La segunda, se relaciona con la fascinación de Borges por Dante y la Divina comedia, un interés que se manifestó tempranamente en Borges y tardíamente en Manguel, quien dijo que comenzó a interesarse en el poeta italiano casi a los 60 años, casi la misma edad de Borges cuando se conocieron. El último libro de ensayos que Borges publicó en vida fue Nueve ensayos dantescos en 1982 (si se descuenta Atlas, del año 84, que son estampas de viajes que hizo al lado de María Kodama®), ensayos a los cuales cabe aplicarles la ley adorniana de la obra tardía: es un libro compilatorio, más memorioso que lúcido en algunos pasajes que el mismo Borges modificó y en cierta medida repetitivo que no agrega cosas relevantes. Es la obra de un anciano que relee en la misma forma que recuerda. A pesar de ello, lo que impera en los ensayos dantescos es, una vez más, la experiencia de Borges como lector: recuerda pasajes y los comenta, cita a otros autores y rememora momentos de su vida, dejando de lado la rigurosidad bibliográfica.
El Manguel lector, por el contrario, menos temeroso de la bibliografía sobre Dante, toma los cantos de la Comedia como mero motivo en la misma medida que Borges, mas no se limita a comentar sino que va más allá: ensaya el poema.
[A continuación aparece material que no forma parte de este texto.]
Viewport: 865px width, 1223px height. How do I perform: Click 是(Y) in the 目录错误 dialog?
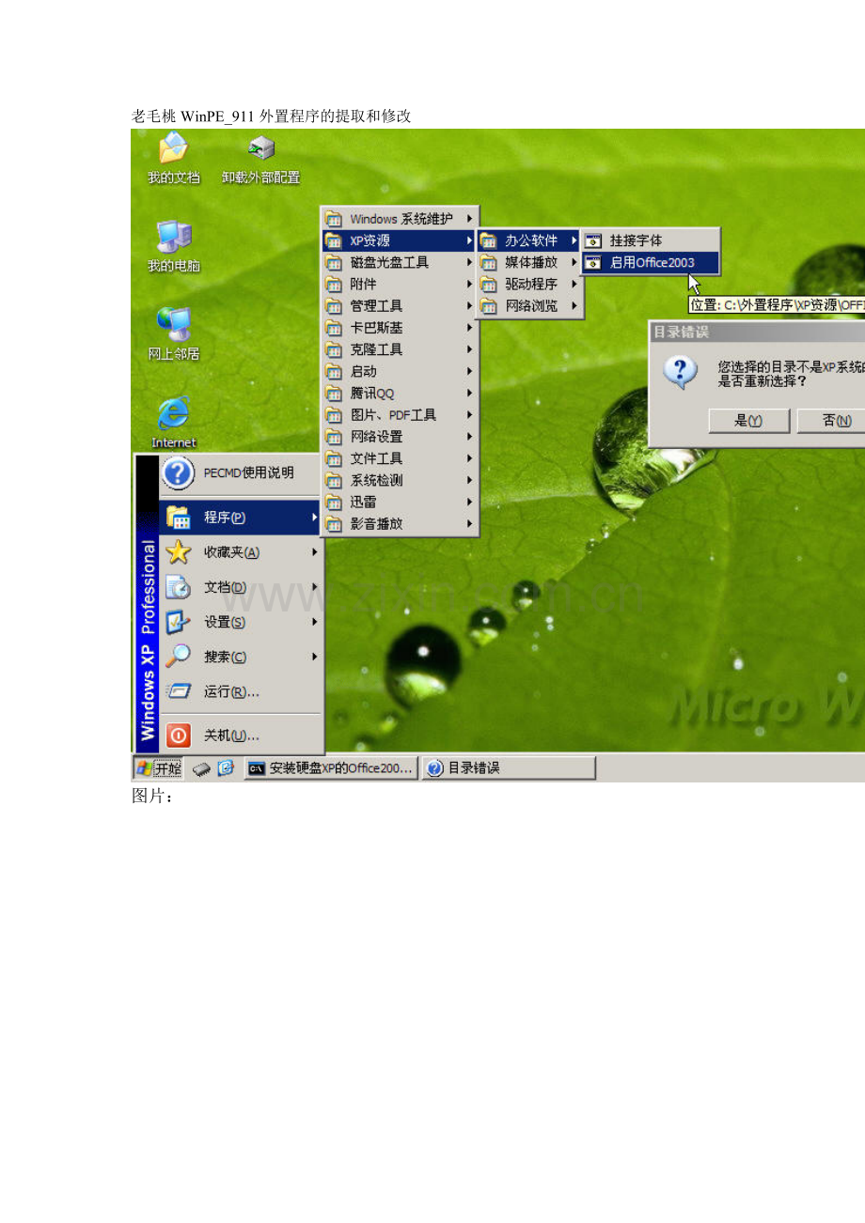point(747,421)
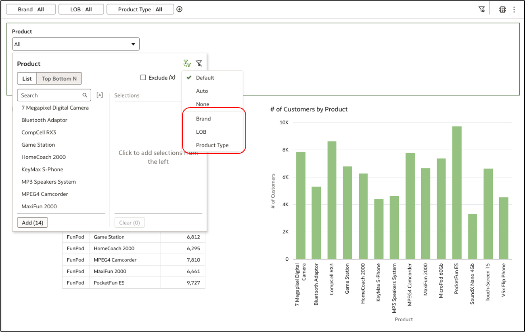The image size is (525, 332).
Task: Open the Limit Values green filter icon
Action: pyautogui.click(x=186, y=63)
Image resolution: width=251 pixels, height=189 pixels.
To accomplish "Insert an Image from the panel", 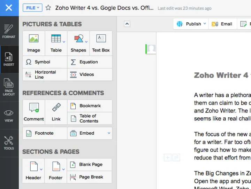I will [x=33, y=43].
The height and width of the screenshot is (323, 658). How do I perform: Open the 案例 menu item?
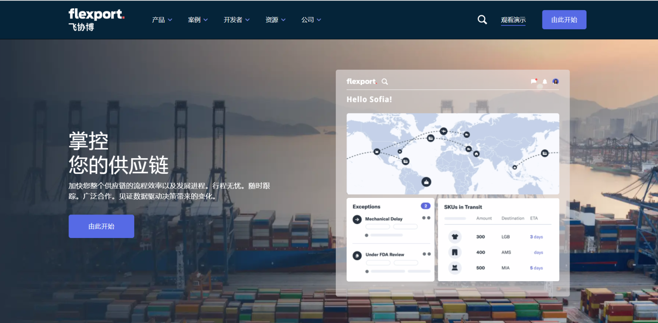198,20
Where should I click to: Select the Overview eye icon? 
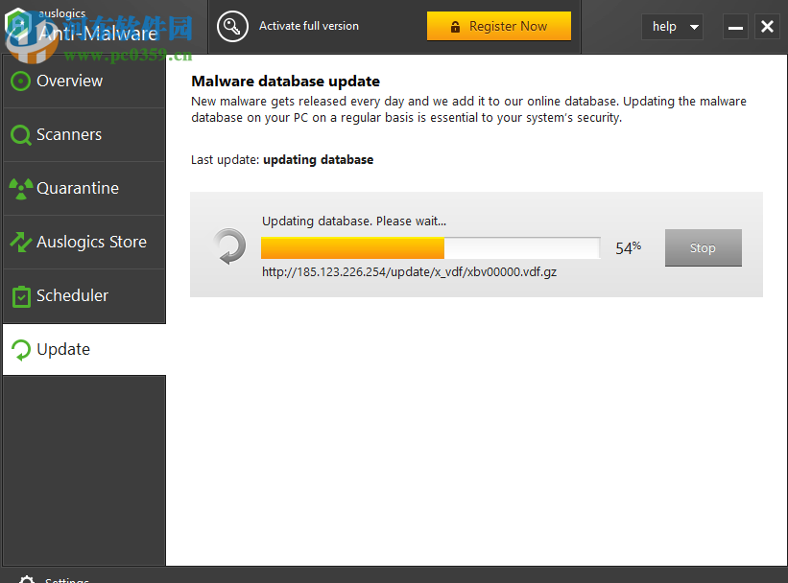click(x=21, y=81)
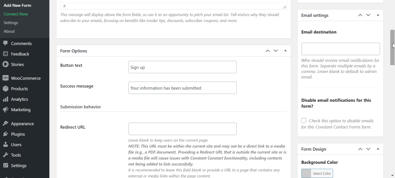395x178 pixels.
Task: Open the Appearance menu
Action: 22,123
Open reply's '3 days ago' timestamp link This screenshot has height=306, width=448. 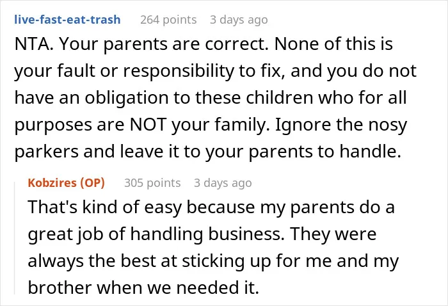coord(223,183)
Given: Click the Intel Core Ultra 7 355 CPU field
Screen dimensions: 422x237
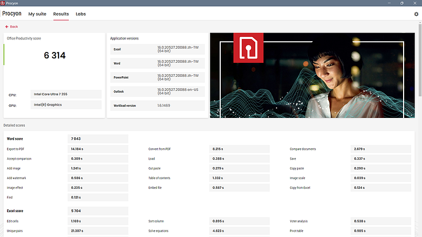Looking at the screenshot, I should (x=66, y=94).
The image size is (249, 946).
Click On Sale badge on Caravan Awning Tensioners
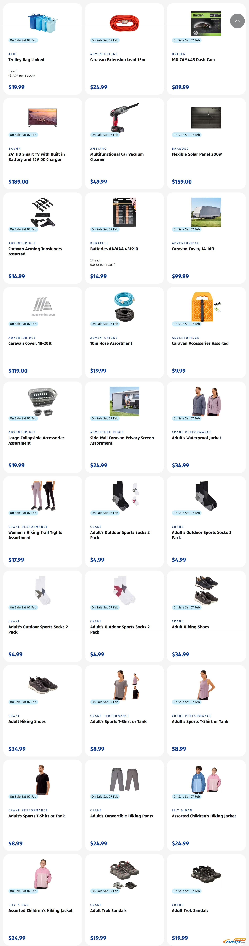click(x=23, y=229)
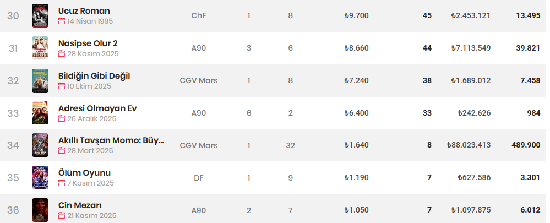Viewport: 550px width, 223px height.
Task: Open the Nasipse Olur 2 title link
Action: tap(88, 43)
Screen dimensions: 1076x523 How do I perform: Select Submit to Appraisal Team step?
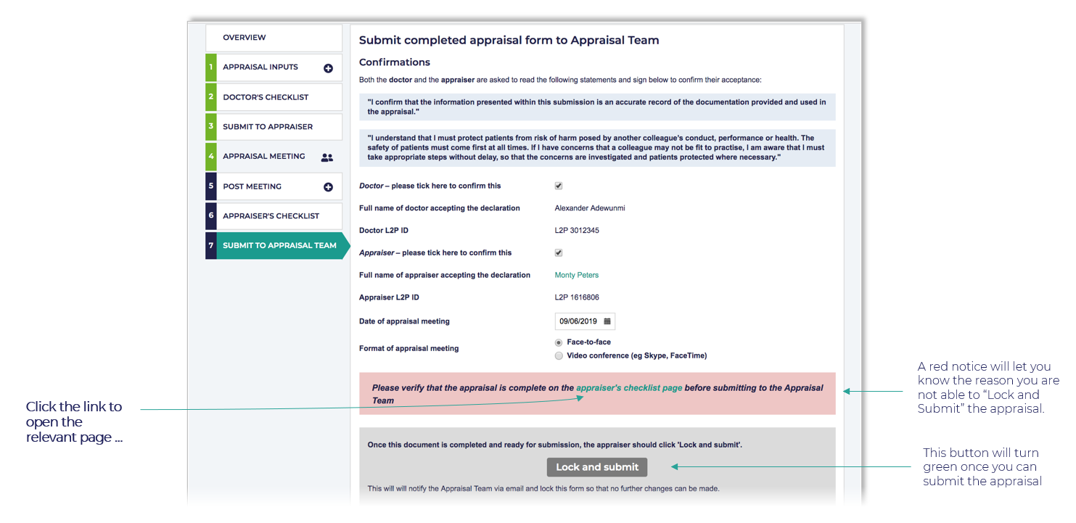(279, 246)
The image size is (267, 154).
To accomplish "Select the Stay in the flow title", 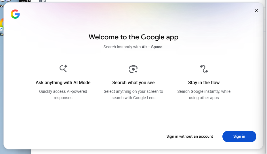I will tap(204, 83).
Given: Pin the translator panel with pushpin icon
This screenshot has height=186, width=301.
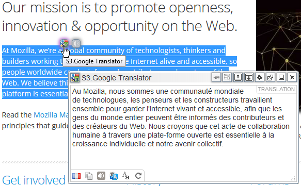Looking at the screenshot, I should pos(216,78).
Por un lado, Borges se centra en los detalles para llegar a una revelación metafísica o mística; Manguel, por su lado, se desentiende de la revelación y opta por la curiosidad, deambula al igual que Dante por los vericuetos del poema sin la intención de llegar a un final. Curiosidad es la obra que completa aquellos ensayos dantescos y es como si Borges, rejuvenecido, encontrara en la Divina comedia las nuevas inquisiciones de nuestro tiempo. Más que ser una “obra de madurez”, frase errada de la misma crítica contemporánea que relaciona la vanguardia con la juventud, Curiosidad es el posfacio de un trabajo previo, pero asimismo el prólogo de algo porvenir. Se coloca en el intersticio de las grandes obras que cierran y abren época, que no reniegan de la tradición sino que la integran, de forma crítica, en su naturaleza.
Publicado originalmente en Crítica (enero-febrero 2016), no. 168, pp. 186-190.